- EXERCISE INSTRUCTIONS:
a – Edit the text on Margaret Thatcher starting with "There is also" and going on through "a Mr Whippy.", putting "frozen custard" in place of "ice cream".
b – Pick up the piece on Margaret Thatcher after its final sentence and keep writing it.

- TEXT PROVIDED:
* START *
But this was no General Strike. There was no solidarity amongst the workers. Everyone supported their own wage claim, but opposed everyone elses. As a result a startling 83.4% of Labour voters wanted a ban on secondary picketing. Frank Chapple of the Electricians Union wondered of the vanguard socialists who led wildcat strikes, whether they were "politically motivated, misled, sick-minded or just plain stupid."

Thatcher then won power by the slimmest of margins but with broad support for moderate reforms from the country.

However there was nothing moderate about her. Her paraphrasing Saint Francis of Assisi on the steps of Downing Street were probably the most insincere words spoken by a politician - and that's saying something.

So how bad was she?

She once said that when alone she would succumb to the occasional womanly tear. I don't believe that for one moment. The only tears she was ever seen to shed were for herself, when they kicked out of Number Ten.

She may have been the first woman politician, but once in power she pulled up the drawbridge and presided over all male cabinets. Allegedly she would read them The Sun's editorials. These being on Page 2, she would fold back the paper so that the men would be looking at whoevers tits were on Page 3. If that's feminism, I'm Joan of Arc.

There is also a conspiracy theory that says that she was removed because, as the only trained scientist to become PM, she really did realise the significance of Climate Change. The evidence for this is non-existent. Her science was chemistry, and her work for J Lyons and Co. was on how to increase
the volume of ice cream by blowing cold air into it, in the process upping the profits whilst making the stuff taste like shaving foam. Think of her whenever you have a Mr Whippy.

There's really nothing to see here, but as the title of this blog is 'The Greenman', I'll take a little break from putting the boot in to look at her Green credentials. Apart from a campaign to pick up litter, this largely consisted of a speech to the Royal Society in September 1988 in which she highlighted the danger of Climate Change. Now this was a really important speech and put the matter on the world agenda for the first time, so respect to her for delivering it, and rather more respect to Sir Crispin Tickle, UN Ambassador, for writing it.

What moved her to do this? Well, according to her own book (Margaret Thatcher: The Downing Street Years) this was because environmentalists had "used the concerns about global warming to attack Capitalism, growth and industry" and she wanted "to ensure a sense of proportion". That one page reference is all Green issues got in her 900 page book. By contract, her 2002 book Statecraft (another much thumbed tome on my library shelf - NOT) devotes an entire chapter to the "much less certain" science of Climate Change and the "costly and economically damaging" plans to do something about it.

So, not exactly Swampy then.
* END *
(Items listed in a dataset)
* START *
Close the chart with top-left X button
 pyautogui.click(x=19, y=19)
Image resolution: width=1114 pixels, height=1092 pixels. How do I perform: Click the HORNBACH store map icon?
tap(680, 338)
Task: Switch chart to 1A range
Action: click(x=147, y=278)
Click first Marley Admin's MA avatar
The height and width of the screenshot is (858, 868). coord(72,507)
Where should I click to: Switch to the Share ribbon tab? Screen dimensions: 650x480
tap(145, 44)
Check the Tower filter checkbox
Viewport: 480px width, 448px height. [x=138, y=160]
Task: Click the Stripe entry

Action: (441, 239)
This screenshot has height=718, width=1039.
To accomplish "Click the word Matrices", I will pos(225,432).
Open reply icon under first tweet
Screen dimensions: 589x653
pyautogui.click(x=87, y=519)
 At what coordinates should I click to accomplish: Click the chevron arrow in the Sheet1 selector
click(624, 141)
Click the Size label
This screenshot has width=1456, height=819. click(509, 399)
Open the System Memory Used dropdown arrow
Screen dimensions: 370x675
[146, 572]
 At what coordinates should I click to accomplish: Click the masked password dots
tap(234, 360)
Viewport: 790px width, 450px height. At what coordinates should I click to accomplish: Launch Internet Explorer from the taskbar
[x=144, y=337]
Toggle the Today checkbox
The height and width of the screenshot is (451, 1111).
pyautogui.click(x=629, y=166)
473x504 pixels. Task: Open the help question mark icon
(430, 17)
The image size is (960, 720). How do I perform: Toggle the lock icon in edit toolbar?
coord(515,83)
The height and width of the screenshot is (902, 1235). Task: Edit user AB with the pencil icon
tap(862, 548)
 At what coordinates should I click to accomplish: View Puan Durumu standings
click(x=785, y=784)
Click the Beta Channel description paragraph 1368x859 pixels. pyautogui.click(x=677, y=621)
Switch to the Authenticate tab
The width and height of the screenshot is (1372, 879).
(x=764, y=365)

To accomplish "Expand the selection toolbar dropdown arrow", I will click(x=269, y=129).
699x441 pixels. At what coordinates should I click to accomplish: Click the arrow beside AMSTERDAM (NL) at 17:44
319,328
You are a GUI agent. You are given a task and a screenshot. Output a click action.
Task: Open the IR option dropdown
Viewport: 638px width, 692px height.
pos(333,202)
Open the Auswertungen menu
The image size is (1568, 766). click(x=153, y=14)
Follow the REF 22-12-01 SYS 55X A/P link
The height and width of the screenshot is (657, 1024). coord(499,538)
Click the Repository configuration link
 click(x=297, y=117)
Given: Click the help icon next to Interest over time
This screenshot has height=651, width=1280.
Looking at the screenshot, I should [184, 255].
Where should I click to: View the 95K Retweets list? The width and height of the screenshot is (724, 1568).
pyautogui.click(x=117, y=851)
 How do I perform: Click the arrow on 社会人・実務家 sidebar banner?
* END *
- EXERCISE RESPONSES:
a –
There is also a conspiracy theory that says that she was removed because, as the only trained scientist to become PM, she really did realise the significance of Climate Change. The evidence for this is non-existent. Her science was chemistry, and her work for J Lyons and Co. was on how to increase
the volume of frozen custard by blowing cold air into it, in the process upping the profits whilst making the stuff taste like shaving foam. Think of her whenever you have a Mr Whippy.

b –
Mrs. T. in Cloud Cuckoo Land
However, back to the title of this post, and we have Thatcher the racist, a little discussed topic even amongst those who detest her. This is the person who said "I think people are really rather afraid that this country might be swamped by people of a different culture." Nor was this just reflected in her policies. The Australian politician Bob Carr recalls a tirade against Asian immigration in front of his Malaysian born wife that left him speechless.

True she eliminated the National Front politically, but only by adopting some of their policies. Whilst campaigning in South London she asked a Black woman "What part of Africa do you come from?" "Tooting," was the reply.

Then there was her so called economic miracle. In reality the rate of growth she manged, an average of 2.4%, despite a North Sea oil bonanza, was exactly the same as in the corporate decade of the seventies, which included two oil shocks. The only difference was that in the eighties the money stayed mostly in the south of England, and mostly in the pockets of the better off. She even had her own mini-Credit Crunch in the form of Black Monday, when the stock market fell 25% in a few days. At the time it was regarded as a bit of a one off, but we know now this is what unregulated markets do every decade of so.

In conclusion, she was as bad as democratic politics gets.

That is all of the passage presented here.